Supplied entries -
----------------

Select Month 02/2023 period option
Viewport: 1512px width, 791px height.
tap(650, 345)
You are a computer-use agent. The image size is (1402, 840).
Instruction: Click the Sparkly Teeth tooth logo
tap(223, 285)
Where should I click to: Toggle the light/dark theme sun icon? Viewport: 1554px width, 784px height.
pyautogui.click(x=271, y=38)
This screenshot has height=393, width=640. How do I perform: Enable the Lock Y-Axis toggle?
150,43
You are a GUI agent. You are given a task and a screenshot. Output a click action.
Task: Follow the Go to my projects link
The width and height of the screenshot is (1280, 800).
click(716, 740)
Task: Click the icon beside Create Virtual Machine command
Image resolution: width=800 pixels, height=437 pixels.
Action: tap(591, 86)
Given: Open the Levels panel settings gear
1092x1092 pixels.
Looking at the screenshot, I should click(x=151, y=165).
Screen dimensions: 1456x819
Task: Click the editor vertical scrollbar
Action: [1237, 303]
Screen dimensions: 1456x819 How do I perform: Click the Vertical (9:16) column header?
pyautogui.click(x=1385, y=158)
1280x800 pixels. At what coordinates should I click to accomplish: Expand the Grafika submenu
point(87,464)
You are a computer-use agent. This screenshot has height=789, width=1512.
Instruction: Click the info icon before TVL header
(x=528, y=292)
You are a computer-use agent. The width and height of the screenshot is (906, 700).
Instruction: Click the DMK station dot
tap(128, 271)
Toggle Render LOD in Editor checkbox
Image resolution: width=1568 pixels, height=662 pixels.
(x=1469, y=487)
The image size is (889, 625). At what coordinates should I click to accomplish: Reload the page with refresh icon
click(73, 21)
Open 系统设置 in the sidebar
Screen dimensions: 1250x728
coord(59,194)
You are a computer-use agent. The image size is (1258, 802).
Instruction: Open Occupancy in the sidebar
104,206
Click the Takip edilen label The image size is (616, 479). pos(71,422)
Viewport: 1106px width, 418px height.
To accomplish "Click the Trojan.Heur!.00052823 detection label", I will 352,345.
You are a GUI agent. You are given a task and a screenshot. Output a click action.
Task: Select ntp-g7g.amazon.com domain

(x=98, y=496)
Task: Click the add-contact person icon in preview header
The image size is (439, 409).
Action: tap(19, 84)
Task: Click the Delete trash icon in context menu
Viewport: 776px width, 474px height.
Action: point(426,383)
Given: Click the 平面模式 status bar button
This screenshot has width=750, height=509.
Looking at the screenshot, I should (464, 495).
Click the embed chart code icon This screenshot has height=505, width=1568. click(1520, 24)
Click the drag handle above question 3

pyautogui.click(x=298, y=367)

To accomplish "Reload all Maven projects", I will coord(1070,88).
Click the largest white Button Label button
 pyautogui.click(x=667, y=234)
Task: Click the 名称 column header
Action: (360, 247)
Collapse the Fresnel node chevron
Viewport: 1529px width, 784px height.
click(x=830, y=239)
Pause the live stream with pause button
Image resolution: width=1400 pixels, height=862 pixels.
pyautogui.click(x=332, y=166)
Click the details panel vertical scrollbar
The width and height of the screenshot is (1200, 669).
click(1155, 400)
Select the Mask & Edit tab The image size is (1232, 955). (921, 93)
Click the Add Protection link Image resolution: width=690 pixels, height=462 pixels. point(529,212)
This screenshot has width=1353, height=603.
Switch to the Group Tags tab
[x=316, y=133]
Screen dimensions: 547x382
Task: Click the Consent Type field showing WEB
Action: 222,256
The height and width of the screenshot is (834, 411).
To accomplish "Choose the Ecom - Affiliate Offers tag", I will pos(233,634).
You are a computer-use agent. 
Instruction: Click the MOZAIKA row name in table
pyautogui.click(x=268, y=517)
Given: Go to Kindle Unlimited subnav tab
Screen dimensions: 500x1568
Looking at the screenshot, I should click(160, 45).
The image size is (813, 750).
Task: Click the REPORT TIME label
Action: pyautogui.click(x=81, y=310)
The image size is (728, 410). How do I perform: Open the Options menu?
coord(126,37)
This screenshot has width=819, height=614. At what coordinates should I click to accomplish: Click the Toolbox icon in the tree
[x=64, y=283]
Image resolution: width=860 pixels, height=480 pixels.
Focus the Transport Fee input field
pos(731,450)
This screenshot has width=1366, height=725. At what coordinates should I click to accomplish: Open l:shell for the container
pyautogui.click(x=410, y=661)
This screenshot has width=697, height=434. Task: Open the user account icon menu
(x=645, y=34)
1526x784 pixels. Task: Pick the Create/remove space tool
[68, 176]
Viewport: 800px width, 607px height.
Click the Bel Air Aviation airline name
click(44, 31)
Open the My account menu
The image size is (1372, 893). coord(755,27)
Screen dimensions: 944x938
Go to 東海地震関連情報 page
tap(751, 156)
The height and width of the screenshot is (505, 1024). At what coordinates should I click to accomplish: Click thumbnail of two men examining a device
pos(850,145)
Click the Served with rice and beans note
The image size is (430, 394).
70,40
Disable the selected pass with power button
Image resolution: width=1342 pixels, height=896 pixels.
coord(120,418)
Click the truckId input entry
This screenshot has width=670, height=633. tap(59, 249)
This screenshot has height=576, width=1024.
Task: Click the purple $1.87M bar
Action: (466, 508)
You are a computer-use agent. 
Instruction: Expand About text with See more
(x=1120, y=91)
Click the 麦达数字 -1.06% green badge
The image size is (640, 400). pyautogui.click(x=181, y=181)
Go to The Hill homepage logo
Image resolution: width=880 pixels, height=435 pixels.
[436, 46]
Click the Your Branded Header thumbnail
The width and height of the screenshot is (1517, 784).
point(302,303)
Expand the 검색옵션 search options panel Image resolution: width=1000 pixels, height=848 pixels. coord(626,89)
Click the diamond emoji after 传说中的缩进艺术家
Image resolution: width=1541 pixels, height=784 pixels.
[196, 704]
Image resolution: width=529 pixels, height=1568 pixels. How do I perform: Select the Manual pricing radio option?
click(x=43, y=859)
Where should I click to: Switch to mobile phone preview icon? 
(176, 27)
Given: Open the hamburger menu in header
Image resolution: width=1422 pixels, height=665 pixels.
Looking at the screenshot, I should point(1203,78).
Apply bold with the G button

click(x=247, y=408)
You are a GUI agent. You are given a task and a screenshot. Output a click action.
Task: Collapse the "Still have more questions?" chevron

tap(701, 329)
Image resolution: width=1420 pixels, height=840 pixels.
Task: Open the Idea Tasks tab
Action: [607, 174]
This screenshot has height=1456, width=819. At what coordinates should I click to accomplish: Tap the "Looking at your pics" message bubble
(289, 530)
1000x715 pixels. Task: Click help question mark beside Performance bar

----------------

Edit the lines above, changing every "sidebar" to "side panel" and leaving everything else as it is.

Select Month 02/2023 period option
Viewport: 1512px width, 791px height.
tap(650, 345)
You are a computer-use agent. The image size is (1402, 840).
Instruction: Click the Sparkly Teeth tooth logo
tap(223, 285)
Where should I click to: Toggle the light/dark theme sun icon? Viewport: 1554px width, 784px height.
pyautogui.click(x=271, y=38)
This screenshot has height=393, width=640. How do I perform: Enable the Lock Y-Axis toggle?
150,43
You are a GUI agent. You are given a task and a screenshot. Output a click action.
Task: Follow the Go to my projects link
The width and height of the screenshot is (1280, 800).
click(716, 740)
Task: Click the icon beside Create Virtual Machine command
Image resolution: width=800 pixels, height=437 pixels.
Action: tap(591, 86)
Given: Open the Levels panel settings gear
1092x1092 pixels.
Looking at the screenshot, I should click(x=151, y=165).
Screen dimensions: 1456x819
Task: Click the editor vertical scrollbar
Action: [1237, 303]
Screen dimensions: 1456x819 How do I perform: Click the Vertical (9:16) column header?
pyautogui.click(x=1385, y=158)
1280x800 pixels. At what coordinates should I click to accomplish: Expand the Grafika submenu
point(87,464)
You are a computer-use agent. This screenshot has height=789, width=1512.
Instruction: Click the info icon before TVL header
(x=528, y=292)
You are a computer-use agent. The width and height of the screenshot is (906, 700).
Instruction: Click the DMK station dot
tap(128, 271)
Toggle Render LOD in Editor checkbox
Image resolution: width=1568 pixels, height=662 pixels.
(x=1469, y=487)
The image size is (889, 625). At what coordinates should I click to accomplish: Reload the page with refresh icon
click(73, 21)
Open 系统设置 in the side panel
Screen dimensions: 1250x728
coord(59,194)
You are a computer-use agent. The image size is (1258, 802).
Instruction: Open Occupancy in the side panel
104,206
Click the Takip edilen label The image size is (616, 479). pos(71,422)
Viewport: 1106px width, 418px height.
To accomplish "Click the Trojan.Heur!.00052823 detection label", I will 352,345.
You are a GUI agent. You are given a task and a screenshot. Output a click action.
Task: Select ntp-g7g.amazon.com domain

(x=98, y=496)
Task: Click the add-contact person icon in preview header
The image size is (439, 409).
Action: tap(19, 84)
Task: Click the Delete trash icon in context menu
Viewport: 776px width, 474px height.
Action: point(426,383)
Given: Click the 平面模式 status bar button
This screenshot has width=750, height=509.
Looking at the screenshot, I should (464, 495).
Click the embed chart code icon This screenshot has height=505, width=1568. click(1520, 24)
Click the drag handle above question 3

pyautogui.click(x=298, y=367)

To accomplish "Reload all Maven projects", I will coord(1070,88).
Click the largest white Button Label button
 pyautogui.click(x=667, y=234)
Task: Click the 名称 column header
Action: (360, 247)
Collapse the Fresnel node chevron
Viewport: 1529px width, 784px height.
click(x=830, y=239)
Pause the live stream with pause button
Image resolution: width=1400 pixels, height=862 pixels.
pyautogui.click(x=332, y=166)
Click the details panel vertical scrollbar
The width and height of the screenshot is (1200, 669).
click(1155, 400)
Select the Mask & Edit tab The image size is (1232, 955). (921, 93)
Click the Add Protection link Image resolution: width=690 pixels, height=462 pixels. point(529,212)
This screenshot has width=1353, height=603.
Switch to the Group Tags tab
[x=316, y=133]
Screen dimensions: 547x382
Task: Click the Consent Type field showing WEB
Action: 222,256
The height and width of the screenshot is (834, 411).
To accomplish "Choose the Ecom - Affiliate Offers tag", I will pos(233,634).
You are a computer-use agent. 
Instruction: Click the MOZAIKA row name in table
pyautogui.click(x=268, y=517)
Given: Go to Kindle Unlimited subnav tab
Screen dimensions: 500x1568
Looking at the screenshot, I should click(160, 45).
The image size is (813, 750).
Task: Click the REPORT TIME label
Action: pyautogui.click(x=81, y=310)
The image size is (728, 410). How do I perform: Open the Options menu?
coord(126,37)
This screenshot has width=819, height=614. At what coordinates should I click to accomplish: Click the Toolbox icon in the tree
[x=64, y=283]
Image resolution: width=860 pixels, height=480 pixels.
Focus the Transport Fee input field
pos(731,450)
This screenshot has width=1366, height=725. At what coordinates should I click to accomplish: Open l:shell for the container
pyautogui.click(x=410, y=661)
This screenshot has width=697, height=434. Task: Open the user account icon menu
(x=645, y=34)
1526x784 pixels. Task: Pick the Create/remove space tool
[68, 176]
Viewport: 800px width, 607px height.
Click the Bel Air Aviation airline name
click(44, 31)
Open the My account menu
The image size is (1372, 893). coord(755,27)
Screen dimensions: 944x938
Go to 東海地震関連情報 page
tap(751, 156)
The height and width of the screenshot is (505, 1024). At what coordinates should I click to accomplish: Click thumbnail of two men examining a device
pos(850,145)
Click the Served with rice and beans note
The image size is (430, 394).
70,40
Disable the selected pass with power button
Image resolution: width=1342 pixels, height=896 pixels.
coord(120,418)
Click the truckId input entry
This screenshot has width=670, height=633. tap(59, 249)
This screenshot has height=576, width=1024.
Task: Click the purple $1.87M bar
Action: (466, 508)
You are a computer-use agent. 
Instruction: Expand About text with See more
(x=1120, y=91)
Click the 麦达数字 -1.06% green badge
The image size is (640, 400). pyautogui.click(x=181, y=181)
Go to The Hill homepage logo
Image resolution: width=880 pixels, height=435 pixels.
[436, 46]
Click the Your Branded Header thumbnail
The width and height of the screenshot is (1517, 784).
point(302,303)
Expand the 검색옵션 search options panel Image resolution: width=1000 pixels, height=848 pixels. coord(626,89)
Click the diamond emoji after 传说中的缩进艺术家
Image resolution: width=1541 pixels, height=784 pixels.
[196, 704]
Image resolution: width=529 pixels, height=1568 pixels. How do I perform: Select the Manual pricing radio option?
click(x=43, y=859)
Where should I click to: Switch to mobile phone preview icon? 
(176, 27)
Given: Open the hamburger menu in header
Image resolution: width=1422 pixels, height=665 pixels.
Looking at the screenshot, I should point(1203,78).
Apply bold with the G button

click(x=247, y=408)
You are a GUI agent. You are given a task and a screenshot. Output a click action.
Task: Collapse the "Still have more questions?" chevron

tap(701, 329)
Image resolution: width=1420 pixels, height=840 pixels.
Task: Open the Idea Tasks tab
Action: [607, 174]
This screenshot has height=1456, width=819. At what coordinates should I click to accomplish: Tap the "Looking at your pics" message bubble
(289, 530)
1000x715 pixels. Task: Click help question mark beside Performance bar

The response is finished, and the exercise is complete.